1960s Pop Diva Dusty Springfield Dies at 59

Singer Dusty Springfield died at her home near Oxford, England last Tuesday, March 2, a few weeks before what would have been her 60th birthday and only one day before she was to have appeared at Buckingham Palace to be honored by Queen Elizabeth. The cause was breast cancer.

Born Mary Isabel O'Brien, Springfield first gained notoriety in the early 1960s with a folk-pop trio called The Springfields, with her brother Dion O'Brien (known as Tom Springfield) and their friend Tim Field. The group had a popular TV show and several hit records in the UK. Their first breakthrough in the US was the Top 20 hit "Silver Threads and Golden Needles," which became a pop standard.

Springfield broke from the trio to go solo after hearing "Tell Him" by the Exciters in a New York music store. She claimed to be "deeply influenced" by black singers of the early 1960s, especially Mavis Staples. "They shared a kind of strength I didn't hear on English radio," she said. One of her earliest influences was American jazz singer Peggy Lee, whom she heard on the radio as a convent schoolgirl. She said that her middle-class background was the biggest handicap she had to overcome in learning how to convey her emotions.

But convey she did. Combining Lee's sultriness with the brashness of Motown, Springfield had a string of hits for Philips Records in the mid-'60s. Although her first hit for the label was an infectious, up-tempo love song, "I Only Want to Be With You," the Philips era was marked by haunting, melancholy tunes such as "Anyone Who Had a Heart," "Wishin' and Hopin'," and "You Don't Have to Say You Love Me," which sold over a million copies and went to #1 in Britain. She performed many of the works of Burt Bacharach and Hal David, who also wrote for Dionne Warwick, to whom Springfield was often compared.

Her startling, outrageous look, with a huge blond beehive hairdo, pink lips, and cavernous dark eyes, influenced the fashions of the '60s. Her husky, intimate voice was beautifully recorded in "The Look of Love," featured in the soundtrack of the film Casino Royale. That song is the reason the soundtrack album is so widely sought: it's considered in audiophile circles to be among the very best recordings of all time. (The same recording appears on a Philips LP, PHS 600-256, titled for the lead track.)

Springfield left Philips in 1967 and signed with Atlantic, who took her to Memphis, where she recorded "Son of a Preacher Man." The country-soul song was a stylistic departure, but went to the top of the charts. The film Pulp Fiction helped the song find a new audience 26 years later. Dusty in Memphis, the album from the same period, went to only #99 on the Billboard album chart, but many pop-music connoisseurs believe it is one of the genre's masterpieces. A rhythm'n'blues effort, A Brand New Me, was released shortly thereafter, but it also enjoyed only moderate success.

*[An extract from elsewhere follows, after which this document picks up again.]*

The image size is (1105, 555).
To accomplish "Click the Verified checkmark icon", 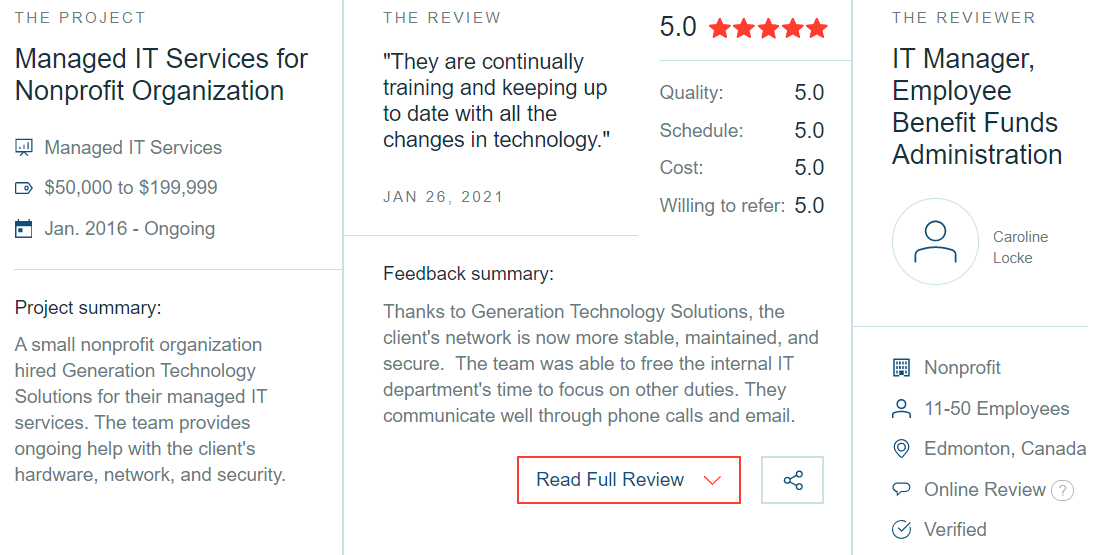I will 901,530.
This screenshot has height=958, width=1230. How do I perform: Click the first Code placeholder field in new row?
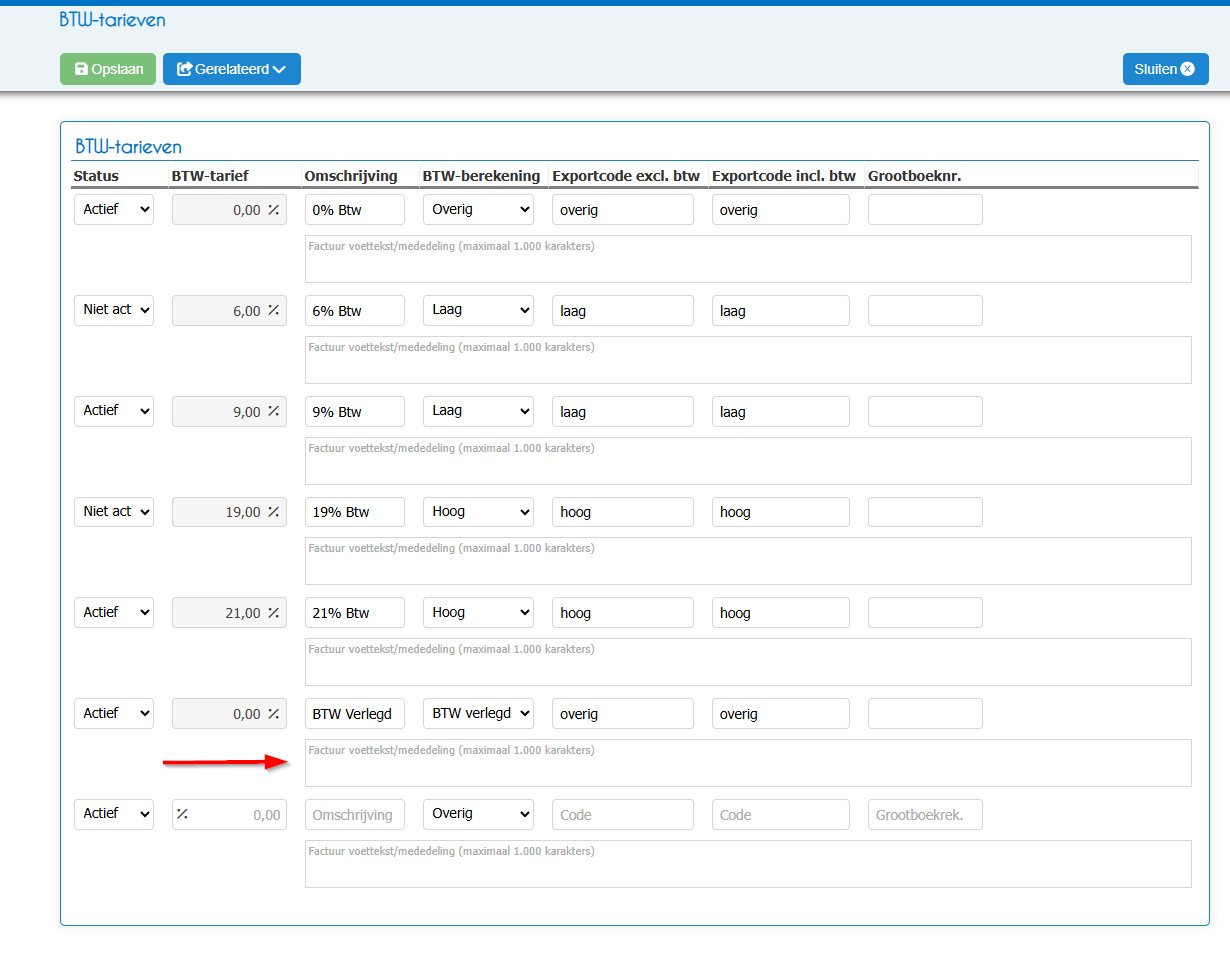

Springfield recorded only intermittently after that, and for the most part dropped from public view after 1975. "Bits and Pieces," a song that reprised her '60s sound, was prominent in the soundtrack of 1979's cult film The Stuntman, starring Peter O'Toole and Barbara Hershey. Springfield enjoyed a resurgence in 1987 when Pet Shop Boys Chris Lowe and Neil Tennant produced her hit song "What Have I Done to Deserve This?" They also worked with her on "Nothing Has Been Proved," the theme song from the soundtrack of the 1989 film Scandal. Her voice remained full and strong throughout her career, which was marred in later years by a lack of good material. Overall, she produced a considerable body of work; the Compact Disc DataBase lists 34 CDs under her name.

Dusty Springfield lived variously in Los Angeles, Great Britain, and the Netherlands. During lulls in her career, she worked for animal rights. Last May, she signed a contract with Mercury Records worth millions in future royalties. Springfield received the Order of the British Empire in January, as her illness worsened, and was scheduled to be inducted into the Rock and Roll Hall of Fame later this month. Her brother is her only survivor.